Following the Tabora Offensive, the British and Belgian governments agreed on 19 January 1917 that the latter would retreat the majority of its forces to Rwanda and Urundi—2,000 soldiers remained to secure the occupied territories, as proposed by General Smuts—and to bring its military campaign in German East Africa to a conclusion. On 25 February 1917 the British were granted control over Tabora.
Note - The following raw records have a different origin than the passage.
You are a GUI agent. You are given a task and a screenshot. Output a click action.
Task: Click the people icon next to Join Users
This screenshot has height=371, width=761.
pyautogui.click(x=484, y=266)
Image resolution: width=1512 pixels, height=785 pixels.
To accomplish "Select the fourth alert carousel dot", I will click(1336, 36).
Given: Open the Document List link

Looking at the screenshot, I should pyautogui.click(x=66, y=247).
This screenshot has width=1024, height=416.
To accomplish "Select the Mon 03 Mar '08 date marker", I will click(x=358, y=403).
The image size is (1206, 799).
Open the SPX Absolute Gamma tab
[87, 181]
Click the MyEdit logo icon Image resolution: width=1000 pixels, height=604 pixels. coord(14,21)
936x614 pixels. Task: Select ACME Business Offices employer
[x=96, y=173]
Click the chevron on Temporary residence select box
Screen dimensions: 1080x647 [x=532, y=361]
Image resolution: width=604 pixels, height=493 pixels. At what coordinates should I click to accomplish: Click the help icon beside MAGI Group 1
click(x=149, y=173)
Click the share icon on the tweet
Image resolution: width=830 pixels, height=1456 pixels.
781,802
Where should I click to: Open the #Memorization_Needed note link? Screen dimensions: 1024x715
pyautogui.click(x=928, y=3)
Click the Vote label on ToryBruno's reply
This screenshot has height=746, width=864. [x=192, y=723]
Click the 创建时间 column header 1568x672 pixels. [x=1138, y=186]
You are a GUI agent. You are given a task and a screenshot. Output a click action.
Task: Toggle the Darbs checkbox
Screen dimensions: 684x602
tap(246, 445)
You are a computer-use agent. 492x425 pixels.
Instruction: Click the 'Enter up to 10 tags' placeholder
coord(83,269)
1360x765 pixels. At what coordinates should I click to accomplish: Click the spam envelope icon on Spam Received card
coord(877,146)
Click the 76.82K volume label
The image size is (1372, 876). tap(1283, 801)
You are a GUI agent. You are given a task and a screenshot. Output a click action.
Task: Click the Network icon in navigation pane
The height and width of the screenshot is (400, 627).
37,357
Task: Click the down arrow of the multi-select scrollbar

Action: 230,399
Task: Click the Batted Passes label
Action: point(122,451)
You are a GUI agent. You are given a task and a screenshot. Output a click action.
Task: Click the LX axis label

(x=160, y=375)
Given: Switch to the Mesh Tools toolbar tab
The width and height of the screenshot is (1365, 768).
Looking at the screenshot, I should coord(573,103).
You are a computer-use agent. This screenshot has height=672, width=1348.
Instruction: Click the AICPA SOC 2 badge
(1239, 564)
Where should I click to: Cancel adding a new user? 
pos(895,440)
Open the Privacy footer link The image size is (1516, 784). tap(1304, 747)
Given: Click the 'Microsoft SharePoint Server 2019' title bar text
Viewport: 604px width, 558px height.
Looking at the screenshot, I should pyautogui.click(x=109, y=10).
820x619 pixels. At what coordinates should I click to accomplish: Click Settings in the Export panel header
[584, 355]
Because of the continued German resistance (Note: Including a raid, aimed at Tabora, under the command of Captain Wintgens and Lieutenant Naumann in May 1917. Captain Wintgens was captured south of Tabora by the Force Publique (Brigade Nord) on 24 May. Lieutenant Naumann and his remaining 600 men marched north-northeast to the Usambara Railway, where they held up a train near Kahe in September 1917.) and their growing experience in guerrilla warfare tactics, the troops of the Force Publique were moved to the Dodoma-Kilosa region in July 1917, at the request of the British government and marched on Mahenge in September 1917. (Note: General Jacob van Deventer devised the plan for the Belgians to advance on Mahenge from Kilosa and was in command of this joint Allied offensive.) After the Mahenge Offensive and the capture of Mahenge in October 1917, the Belgian Congolese army controlled roughly one-third of German East Africa. At the end of 1917, part of the units that took Mahenge were sent to the central railway for redeployment to Kilwa and Lindi.

===Military analysis===
The strategy of the German forces, led by Generalmajor Paul von Lettow-Vorbeck, was to divert Allied resources from the Western Front to Africa. His strategy achieved only mixed results after 1916, when the Allied forces were reinforced by the South Africans, the Belgo-Congolese Force Publique and Portuguese colonial troops. (Note: In March 1916 Portugal officially entered the war. Portugal sent its second expeditionary force to East Africa under Major José Luís de Moura Mendes, and on 10 April 1916 managed to occupy the Kionga Triangle —which they believed the Germans had taken from them in 1885—, within the year von Lettow-Vorbeck had retaken it.) The campaign in Africa consumed considerable amounts of money and war material that could have gone to other fronts. (Note: On the German side, Lettow-Vorbeck was resupplied from the homeland in 1915 by the merchantship Rubens and in 1916 by Marie. A final attempt to resupply the Schutztruppe was made on 21 November 1917 by an airship from Jamboli in Bulgaria.) Lettow-Vorbeck returned to Germany in early March 1919 to a hero's welcome, he led 120 officers of the Schutztruppe on a victory parade through the Brandenburg Gate, which was decorated in their honour. The Belgian government's main aim was to defend the Belgian Congo and to take control of Lake Tanganyika, Charles Tombeur was awarded the title of baron for his service in World War I. Jan Smuts became Prime Minister of South Africa in 1919 and South Africa was given a Class C mandate over German South-West Africa (later Namibia).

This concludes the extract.